Exercise brief: Exactly the lines from the start of the entries through the line with "The width and height of the screenshot is (632, 480)." are required in the output, with no pictures among them.

[Dataset entries]
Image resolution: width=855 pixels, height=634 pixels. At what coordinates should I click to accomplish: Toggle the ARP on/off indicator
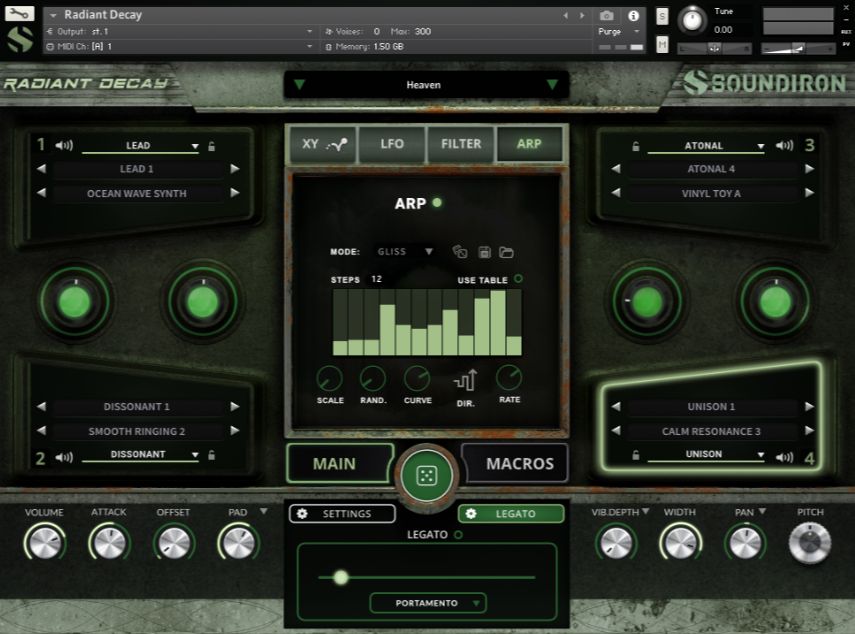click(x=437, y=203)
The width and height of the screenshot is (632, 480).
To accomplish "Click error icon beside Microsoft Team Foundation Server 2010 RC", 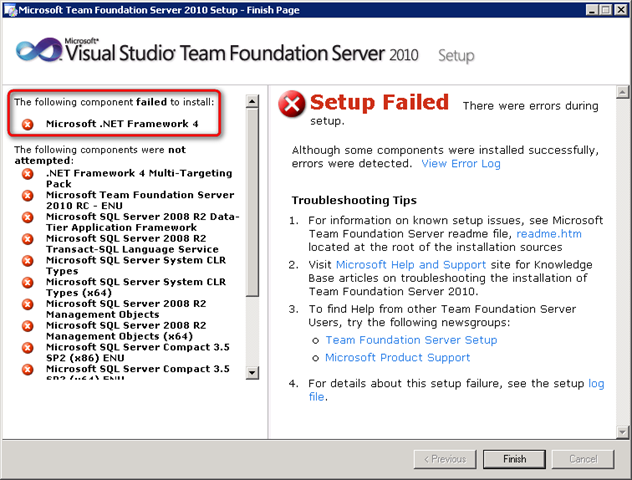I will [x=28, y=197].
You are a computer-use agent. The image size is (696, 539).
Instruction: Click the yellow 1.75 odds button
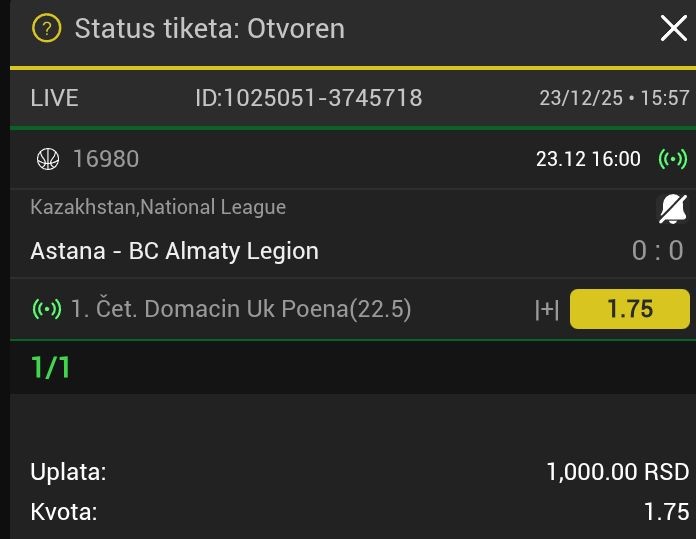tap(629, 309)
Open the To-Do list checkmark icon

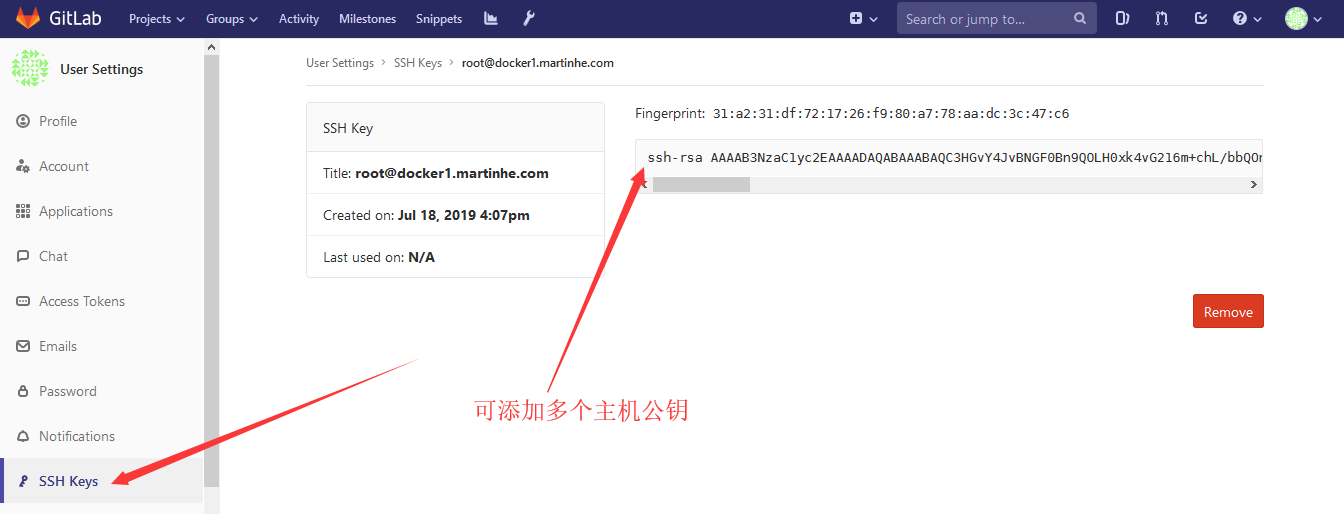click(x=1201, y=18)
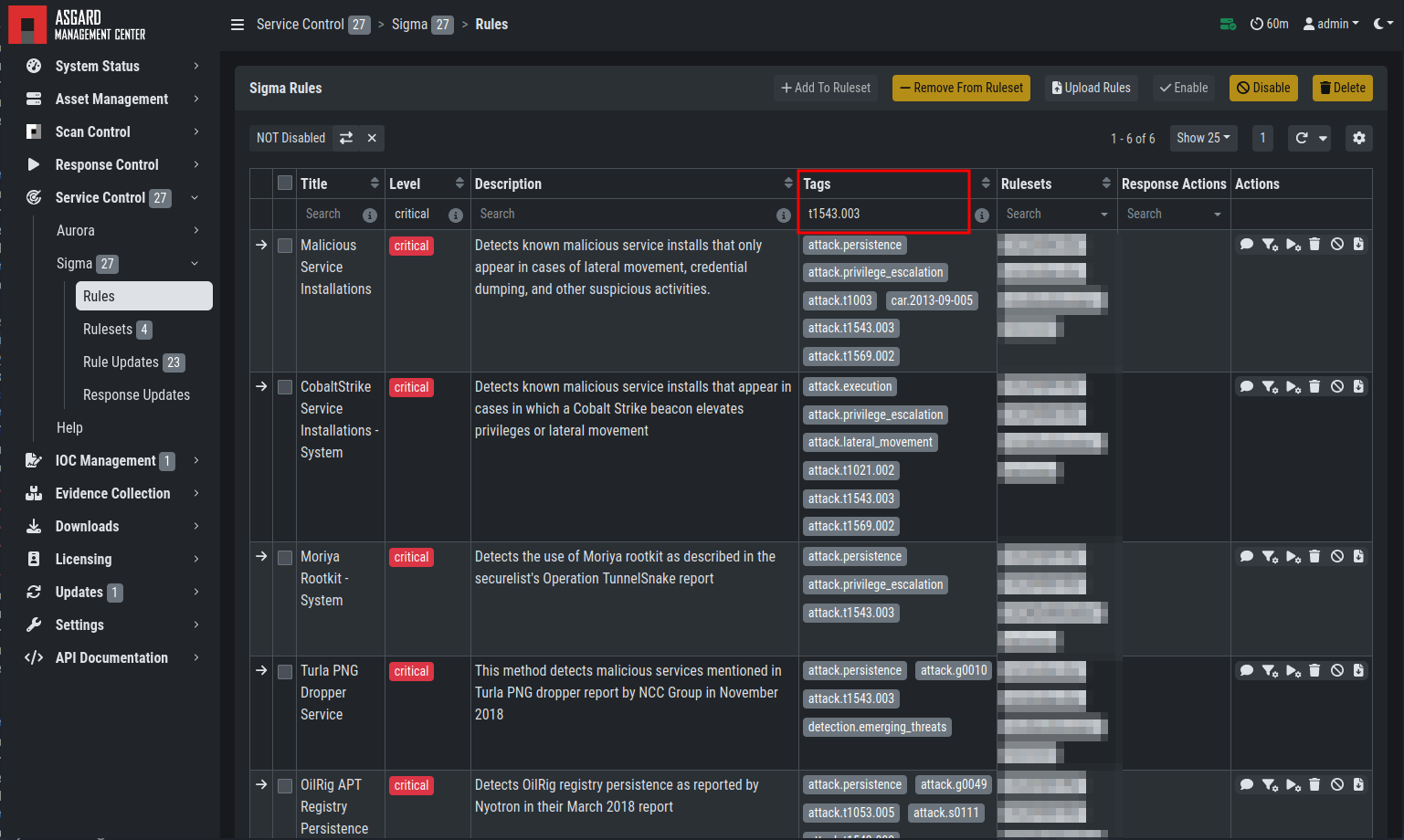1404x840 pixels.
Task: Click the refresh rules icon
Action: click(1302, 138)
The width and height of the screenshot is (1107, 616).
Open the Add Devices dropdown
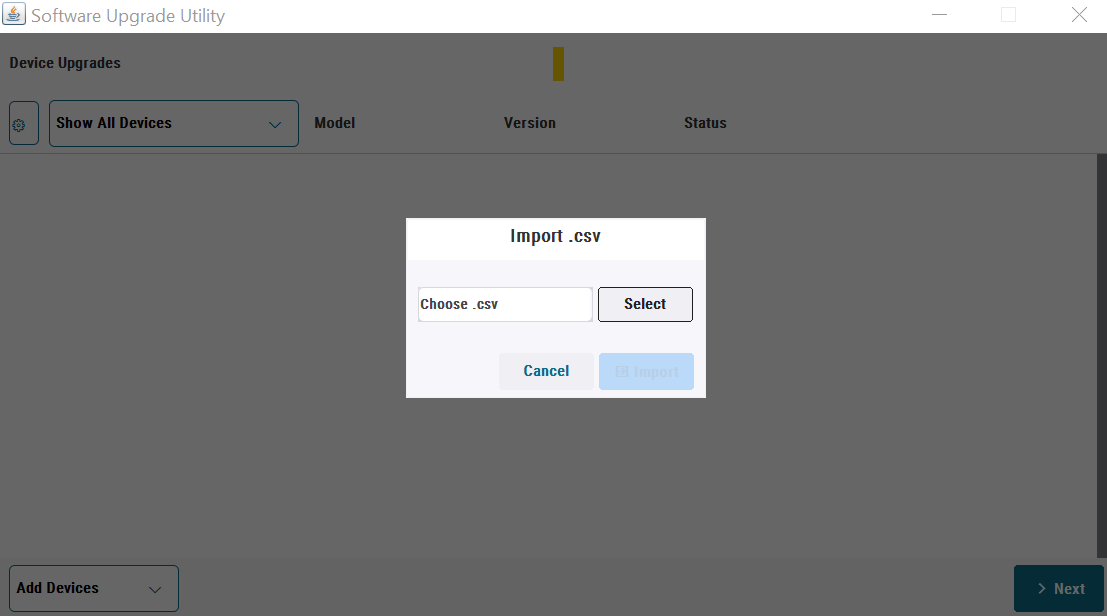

Task solution:
Image resolution: width=855 pixels, height=634 pixels. At what coordinates should I click to accomplish: Toggle the ARP on/off indicator
click(x=437, y=203)
The width and height of the screenshot is (632, 480).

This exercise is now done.